EXERCISE DIRECTIONS >> Counting only lines that contain the word "logo", state the total for the listing below and nothing else.
_ _ _ _ _ _ _
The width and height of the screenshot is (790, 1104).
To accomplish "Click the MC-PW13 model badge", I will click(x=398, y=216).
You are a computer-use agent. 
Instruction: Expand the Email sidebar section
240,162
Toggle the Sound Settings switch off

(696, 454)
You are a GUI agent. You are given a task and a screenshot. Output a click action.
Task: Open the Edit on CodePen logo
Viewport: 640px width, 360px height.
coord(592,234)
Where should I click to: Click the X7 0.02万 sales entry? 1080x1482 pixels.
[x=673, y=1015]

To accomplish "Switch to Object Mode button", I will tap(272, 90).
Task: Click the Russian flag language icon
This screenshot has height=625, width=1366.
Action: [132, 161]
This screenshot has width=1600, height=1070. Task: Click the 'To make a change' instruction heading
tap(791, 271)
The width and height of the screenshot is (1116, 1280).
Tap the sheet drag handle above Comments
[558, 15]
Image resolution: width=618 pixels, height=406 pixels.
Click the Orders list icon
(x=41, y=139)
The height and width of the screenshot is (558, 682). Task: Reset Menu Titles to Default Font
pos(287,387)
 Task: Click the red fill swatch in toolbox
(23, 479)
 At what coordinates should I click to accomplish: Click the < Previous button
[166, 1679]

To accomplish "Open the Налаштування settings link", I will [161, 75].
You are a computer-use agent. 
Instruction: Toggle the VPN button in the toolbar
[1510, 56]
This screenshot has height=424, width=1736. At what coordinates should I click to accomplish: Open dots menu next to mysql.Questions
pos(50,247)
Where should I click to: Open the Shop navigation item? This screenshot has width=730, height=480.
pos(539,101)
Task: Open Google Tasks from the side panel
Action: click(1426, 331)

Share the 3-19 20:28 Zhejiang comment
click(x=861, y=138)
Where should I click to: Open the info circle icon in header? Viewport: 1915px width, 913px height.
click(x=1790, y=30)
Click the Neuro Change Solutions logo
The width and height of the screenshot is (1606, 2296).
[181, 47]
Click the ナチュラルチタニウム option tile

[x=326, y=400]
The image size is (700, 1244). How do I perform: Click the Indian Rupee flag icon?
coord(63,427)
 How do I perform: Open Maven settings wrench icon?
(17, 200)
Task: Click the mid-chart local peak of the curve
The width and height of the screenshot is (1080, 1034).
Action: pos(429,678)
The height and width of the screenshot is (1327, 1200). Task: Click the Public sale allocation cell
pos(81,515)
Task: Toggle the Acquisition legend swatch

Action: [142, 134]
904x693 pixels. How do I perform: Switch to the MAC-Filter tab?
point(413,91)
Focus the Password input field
_ _ _ _ _ _ _
RESPONSE TO THE EXERCISE >> 2